Every instruction, in plain sight.
GuideCheck defines the Human-Verifiable Assistant Guide profile — a constrained plain-text artifact for the install, setup, and remediation instructions an AI assistant will act on.
AI-assisted setup guidance reaches assistants through HTML, rendered Markdown, PDFs, and copied terminal output. Those surfaces can carry text a model ingests but a human never sees — hidden comments, white-on-white text, invisible Unicode controls. For high-consequence tasks, the instruction surface should be something a human can read in full first.
What the profile defines
The profile describes one artifact: a .txt file named assistant-guide.txt, served at /.well-known/assistant-guide.txt. It carries assistant-facing install, implementation, remediation, migration, and operational instructions for a single bounded task. Three properties make that surface reviewable.
Bounded and reviewable
A strict ASCII byte profile and an 8 KiB size cap, so the whole instruction surface can be read in one sitting — no hidden bytes, no homoglyphs, no offscreen text.
Structured actions
Explicit [action] blocks with declared classes, approval gates, and command restrictions. The assistant executes blocks, never loose prose.
Verifiable provenance
A sidecar manifest plus cross-channel hash publication, so a guide's identity can be confirmed without trusting any single hosted service.
Conformance is not safety
Conformance to this profile, at any level, does not mean a guide is safe to follow, that the publisher is trustworthy, or that an assistant may skip the security practices a competent operator would already apply. A verifier confirms form. The human confirms meaning. The standard is one layer in a defense stack — it does not replace sandboxing, least privilege, or human approval.
Six conformance levels
The conformance ladder is additive and honest. Each level states exactly what it has checked and what it has not. Higher levels add structure and provenance — never a safety claim.

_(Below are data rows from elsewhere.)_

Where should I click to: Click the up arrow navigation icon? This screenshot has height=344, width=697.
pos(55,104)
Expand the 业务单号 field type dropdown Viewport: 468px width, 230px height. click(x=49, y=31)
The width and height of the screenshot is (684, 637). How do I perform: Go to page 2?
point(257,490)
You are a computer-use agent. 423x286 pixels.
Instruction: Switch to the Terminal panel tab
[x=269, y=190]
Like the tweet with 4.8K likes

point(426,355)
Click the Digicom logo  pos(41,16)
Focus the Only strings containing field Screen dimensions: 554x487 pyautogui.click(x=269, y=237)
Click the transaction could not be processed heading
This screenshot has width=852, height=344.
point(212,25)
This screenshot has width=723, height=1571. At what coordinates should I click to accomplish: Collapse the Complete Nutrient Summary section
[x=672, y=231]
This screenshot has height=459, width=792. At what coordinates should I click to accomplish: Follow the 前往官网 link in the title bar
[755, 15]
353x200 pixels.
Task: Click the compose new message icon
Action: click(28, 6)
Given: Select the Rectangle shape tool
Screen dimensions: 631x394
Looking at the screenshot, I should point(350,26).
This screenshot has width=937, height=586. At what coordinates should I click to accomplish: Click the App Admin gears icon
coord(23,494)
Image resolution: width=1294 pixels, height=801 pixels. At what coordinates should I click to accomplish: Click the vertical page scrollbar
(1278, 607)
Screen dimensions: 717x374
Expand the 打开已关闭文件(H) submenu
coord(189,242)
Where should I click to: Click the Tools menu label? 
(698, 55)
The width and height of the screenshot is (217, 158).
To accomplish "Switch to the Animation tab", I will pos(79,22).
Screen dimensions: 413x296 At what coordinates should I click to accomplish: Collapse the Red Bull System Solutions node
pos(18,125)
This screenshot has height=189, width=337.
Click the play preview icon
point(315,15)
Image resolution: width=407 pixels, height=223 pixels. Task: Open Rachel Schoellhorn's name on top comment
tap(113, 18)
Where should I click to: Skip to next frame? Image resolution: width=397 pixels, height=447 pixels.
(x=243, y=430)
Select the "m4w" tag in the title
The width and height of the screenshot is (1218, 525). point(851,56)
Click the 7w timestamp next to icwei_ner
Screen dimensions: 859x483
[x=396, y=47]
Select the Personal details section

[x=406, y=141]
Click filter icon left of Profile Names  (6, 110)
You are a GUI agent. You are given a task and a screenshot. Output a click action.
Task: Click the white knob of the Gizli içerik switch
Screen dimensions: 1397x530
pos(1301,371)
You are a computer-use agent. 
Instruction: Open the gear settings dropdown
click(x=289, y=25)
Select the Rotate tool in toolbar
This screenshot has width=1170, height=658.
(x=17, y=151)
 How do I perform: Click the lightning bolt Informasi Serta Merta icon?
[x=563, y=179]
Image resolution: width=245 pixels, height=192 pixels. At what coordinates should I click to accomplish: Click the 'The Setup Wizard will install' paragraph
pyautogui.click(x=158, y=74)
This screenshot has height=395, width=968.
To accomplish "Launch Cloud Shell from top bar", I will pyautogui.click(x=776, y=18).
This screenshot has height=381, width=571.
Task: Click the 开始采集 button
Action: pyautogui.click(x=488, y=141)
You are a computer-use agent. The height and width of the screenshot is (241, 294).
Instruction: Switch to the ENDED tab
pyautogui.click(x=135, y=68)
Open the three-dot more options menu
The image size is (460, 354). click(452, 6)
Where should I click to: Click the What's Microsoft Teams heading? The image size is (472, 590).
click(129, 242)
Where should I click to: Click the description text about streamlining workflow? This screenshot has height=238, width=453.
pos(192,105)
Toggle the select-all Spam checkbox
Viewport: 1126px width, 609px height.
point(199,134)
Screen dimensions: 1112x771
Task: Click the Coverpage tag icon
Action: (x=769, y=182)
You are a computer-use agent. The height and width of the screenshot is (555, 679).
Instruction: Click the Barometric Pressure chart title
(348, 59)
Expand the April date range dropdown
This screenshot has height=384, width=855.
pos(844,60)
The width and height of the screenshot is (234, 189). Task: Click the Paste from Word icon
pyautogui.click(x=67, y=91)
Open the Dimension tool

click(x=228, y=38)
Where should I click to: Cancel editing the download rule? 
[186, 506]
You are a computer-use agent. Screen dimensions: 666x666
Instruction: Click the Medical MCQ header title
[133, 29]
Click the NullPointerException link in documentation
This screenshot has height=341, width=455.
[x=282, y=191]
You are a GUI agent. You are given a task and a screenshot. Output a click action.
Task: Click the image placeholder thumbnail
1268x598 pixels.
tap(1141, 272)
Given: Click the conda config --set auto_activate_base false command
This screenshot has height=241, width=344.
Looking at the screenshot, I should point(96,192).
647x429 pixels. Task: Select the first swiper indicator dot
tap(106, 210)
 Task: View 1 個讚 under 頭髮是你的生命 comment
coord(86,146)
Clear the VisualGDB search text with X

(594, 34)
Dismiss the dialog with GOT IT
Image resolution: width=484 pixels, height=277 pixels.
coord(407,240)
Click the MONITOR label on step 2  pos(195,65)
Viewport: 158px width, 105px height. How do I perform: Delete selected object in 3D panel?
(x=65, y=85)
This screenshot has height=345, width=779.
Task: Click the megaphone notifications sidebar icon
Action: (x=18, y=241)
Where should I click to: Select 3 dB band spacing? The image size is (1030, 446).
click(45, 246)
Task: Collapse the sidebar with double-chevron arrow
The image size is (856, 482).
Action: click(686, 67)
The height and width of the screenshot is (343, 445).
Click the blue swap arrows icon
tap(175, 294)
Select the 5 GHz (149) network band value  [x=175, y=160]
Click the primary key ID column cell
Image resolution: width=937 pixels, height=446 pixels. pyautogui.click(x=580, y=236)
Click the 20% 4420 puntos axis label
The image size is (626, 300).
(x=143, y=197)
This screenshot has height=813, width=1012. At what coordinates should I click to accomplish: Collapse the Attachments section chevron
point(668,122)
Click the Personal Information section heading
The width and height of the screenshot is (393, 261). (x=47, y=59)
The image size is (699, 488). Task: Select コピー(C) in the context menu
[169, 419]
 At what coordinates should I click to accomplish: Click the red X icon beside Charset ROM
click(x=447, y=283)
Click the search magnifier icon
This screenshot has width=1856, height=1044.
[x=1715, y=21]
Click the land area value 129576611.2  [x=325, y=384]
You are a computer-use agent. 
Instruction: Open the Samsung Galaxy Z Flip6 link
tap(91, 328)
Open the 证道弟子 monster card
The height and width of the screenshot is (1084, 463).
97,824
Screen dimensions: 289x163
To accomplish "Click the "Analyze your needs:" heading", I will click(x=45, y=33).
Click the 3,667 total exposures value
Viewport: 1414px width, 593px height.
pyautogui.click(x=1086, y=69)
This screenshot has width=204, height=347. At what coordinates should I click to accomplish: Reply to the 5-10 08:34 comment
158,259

| Level | What it establishes |
|---|---|
| 0 | Instructions are only available through surfaces that can hide or transform text. |
| 1 | A plain-text guide exists, is reachable, and carries the compact verification instruction. |
| 2 | Strict ASCII byte profile, size limits, and no disallowed constructs. |
| 3 | Assistant safety contract, all required sections, and explicit approval gates. |
| 4 | Verifiable provenance: a sidecar manifest and a cross-channel hash on an independent control plane. |
| 5 | A guide plus a conformant assistant runtime that mechanically enforces the execution contract. |
Level 4 adds verifiable provenance but not a safety claim. Level 5 is explicitly a guide-plus-runtime claim, not a guide-only claim, because runtime behavior cannot be asserted by a file.
Adopt the profile
Publishing a conformant guide is plain-text work. Write the artifact, serve it at the well-known path, and check it against the verifier conformance profile. No registry, no account, no central oracle.
assistant-guide.txt
[assistant-guide-metadata] identifier: assistant-guide profile: human-verifiable-assistant-guide profile-version: 0.1.0 guide-version: 0.1.0 applies-to: example-project 1.x canonical-url: https://example.com/.well-known/assistant-guide.txt source-path: /.well-known/assistant-guide.txt last-reviewed: 2026-05-21 status: active recommended-verifier: https://guidecheck.org/verify [/assistant-guide-metadata]
Strict ASCII, 8 KiB maximum, plain text only — no HTML, no Markdown, no hidden bytes.
Serve and verify
# Serve the artifact at the well-known path GET /.well-known/assistant-guide.txt # Run a conformant verifier against the URL. # Output reports: guide SHA-256, achieved # level, and any blocking findings. # A conformance claim is valid only when # backed by verifier output, guide hash, # achieved level, and findings.
Anyone may build a conformant verifier. The fixture suite keeps independent implementations in agreement.
Verify a guide
GuideCheck publishes a primary verifier for usability — never as the only authoritative verifier and never as a root of trust. It reports what it checked and what it did not.